Exercise objective ▸ Rewrite all of the data below, substituting "What should I click to" for every occurrence of "Where should I click to" and leaving everything else unchanged. Omit the pictures from your answer.

Data to use ▸

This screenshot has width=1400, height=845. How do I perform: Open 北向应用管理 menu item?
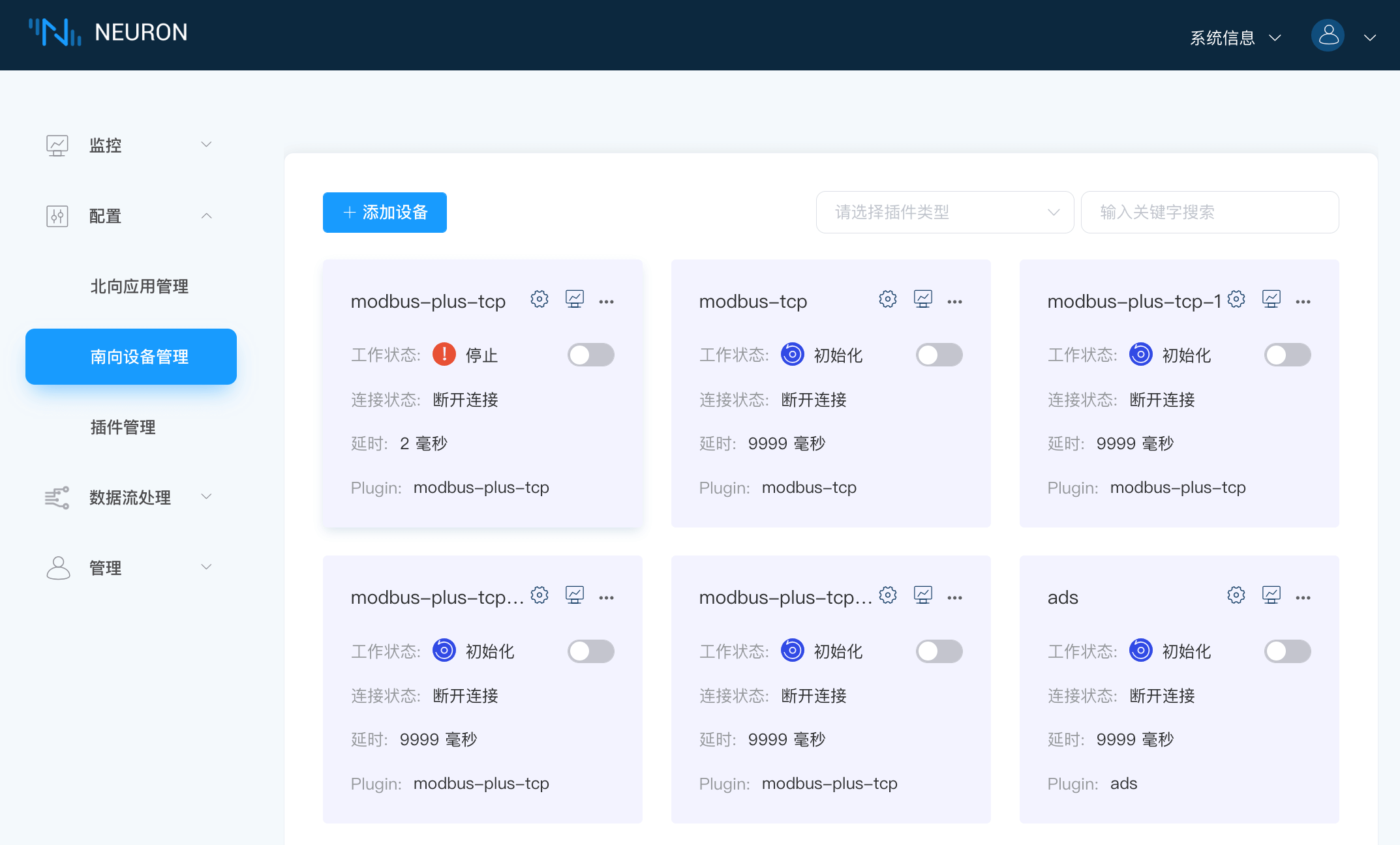coord(139,286)
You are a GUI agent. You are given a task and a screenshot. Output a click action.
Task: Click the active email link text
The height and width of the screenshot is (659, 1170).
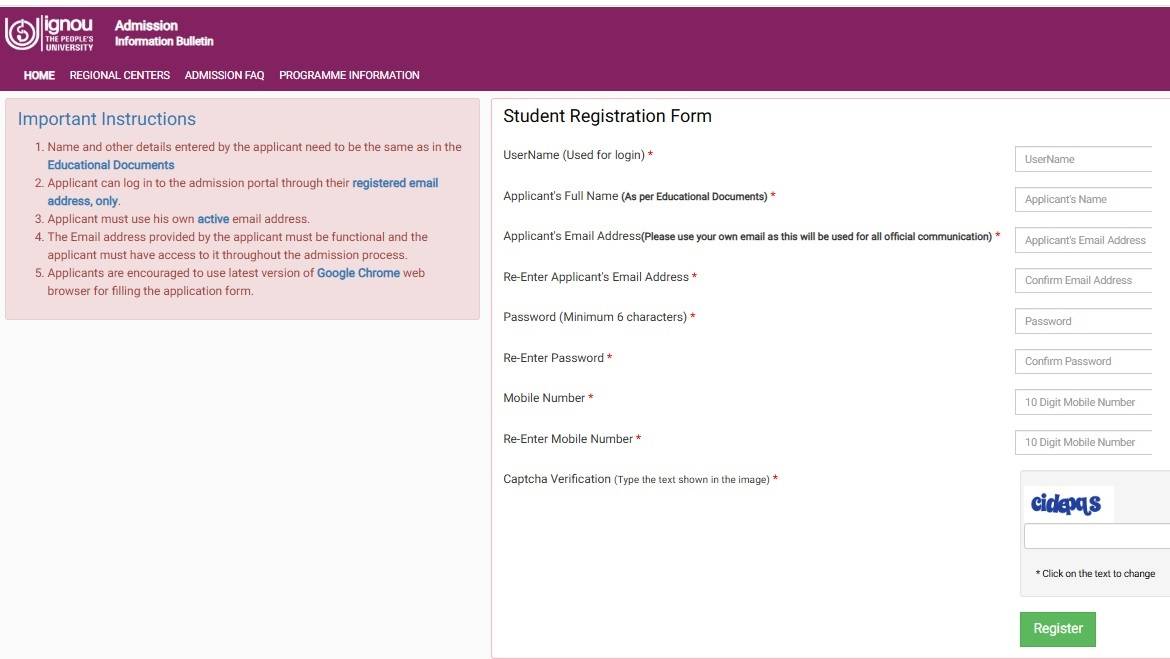click(213, 219)
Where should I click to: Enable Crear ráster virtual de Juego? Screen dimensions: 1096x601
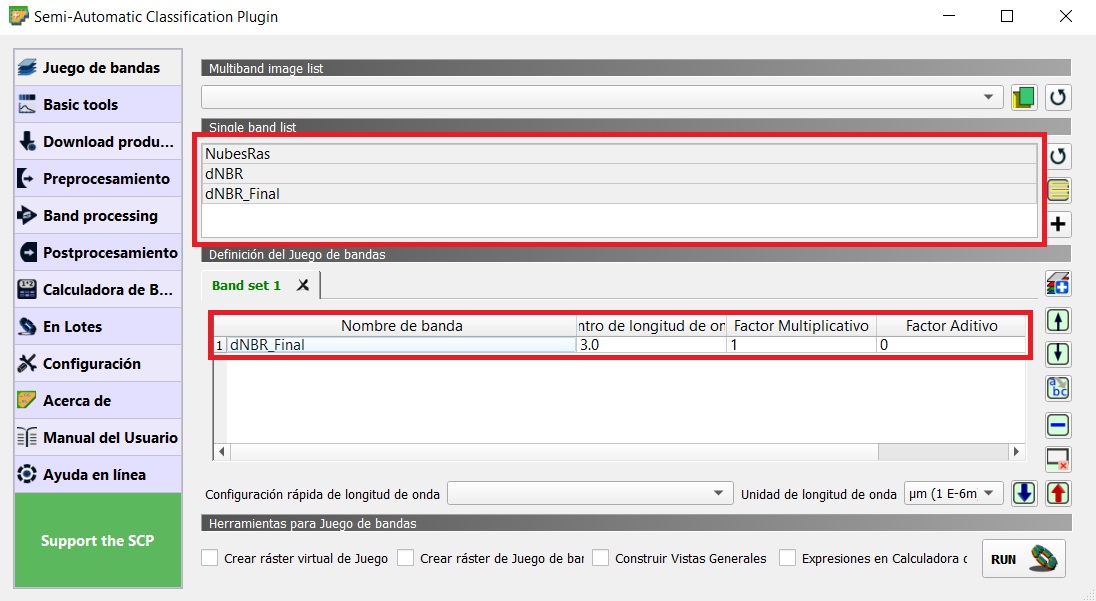210,558
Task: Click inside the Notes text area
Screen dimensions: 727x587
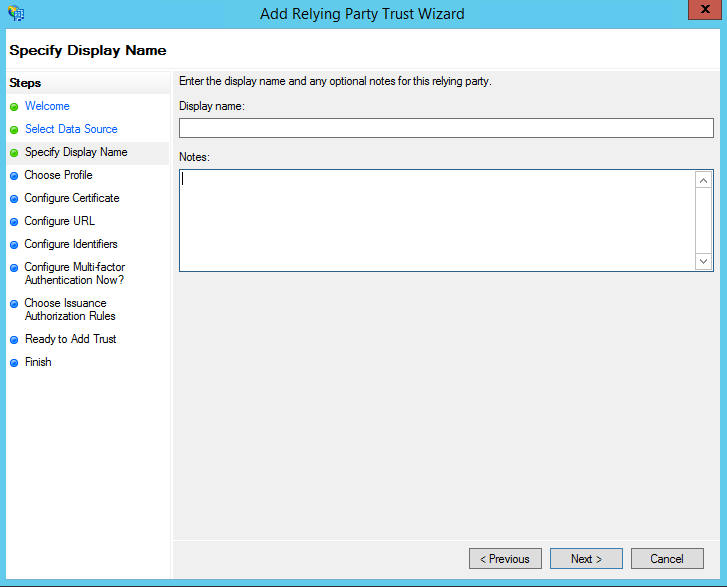Action: (437, 220)
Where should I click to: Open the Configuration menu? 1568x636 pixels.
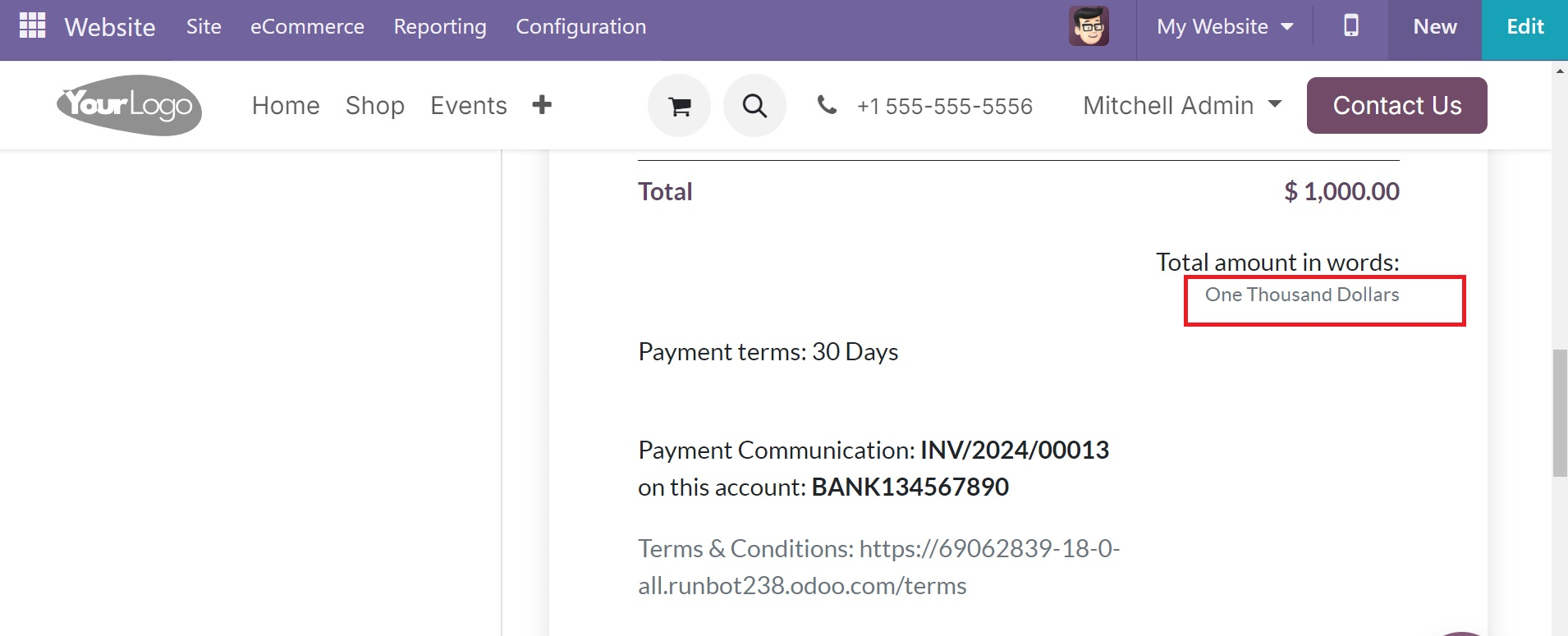pyautogui.click(x=581, y=26)
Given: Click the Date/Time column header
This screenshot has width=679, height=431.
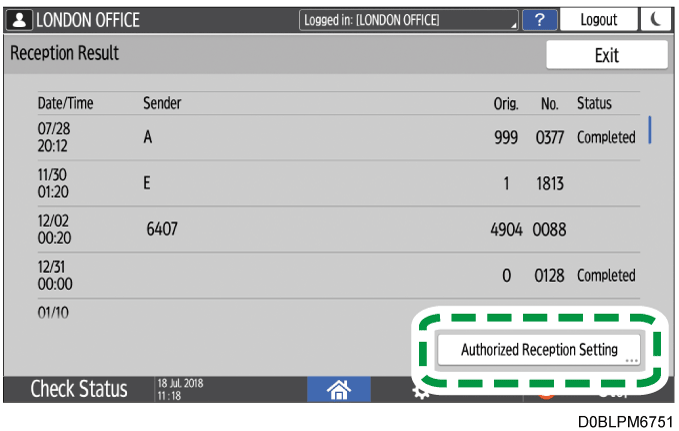Looking at the screenshot, I should point(64,104).
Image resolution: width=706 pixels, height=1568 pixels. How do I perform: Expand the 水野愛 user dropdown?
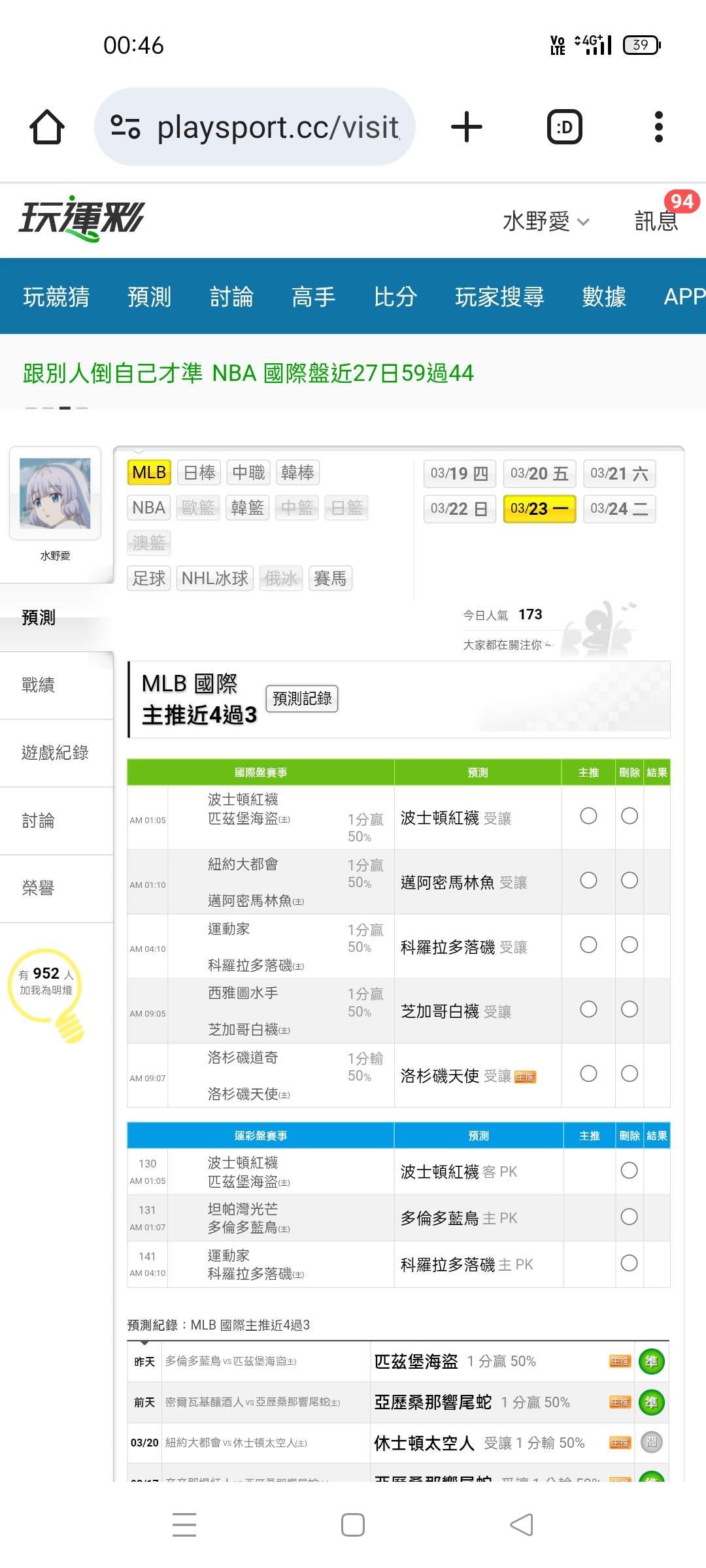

Correct output ▸
This screenshot has width=1400, height=845. How do I perform: Open 北向应用管理 menu item?
coord(139,286)
You are a GUI agent. You are given a task and a screenshot. Output a click action.
Task: Click the active email link text
The height and width of the screenshot is (659, 1170).
click(213, 219)
What should I click to: Enable Crear ráster virtual de Juego? Screen dimensions: 1096x601
210,558
Task: Click inside the Notes text area
Screen dimensions: 727x587
Action: (437, 220)
What should I click to: Open the Configuration menu? 1568x636 pixels.
pyautogui.click(x=581, y=26)
Given: Click the Date/Time column header
This screenshot has width=679, height=431.
Looking at the screenshot, I should point(64,104).
Image resolution: width=706 pixels, height=1568 pixels. How do I perform: Expand the 水野愛 user dropdown?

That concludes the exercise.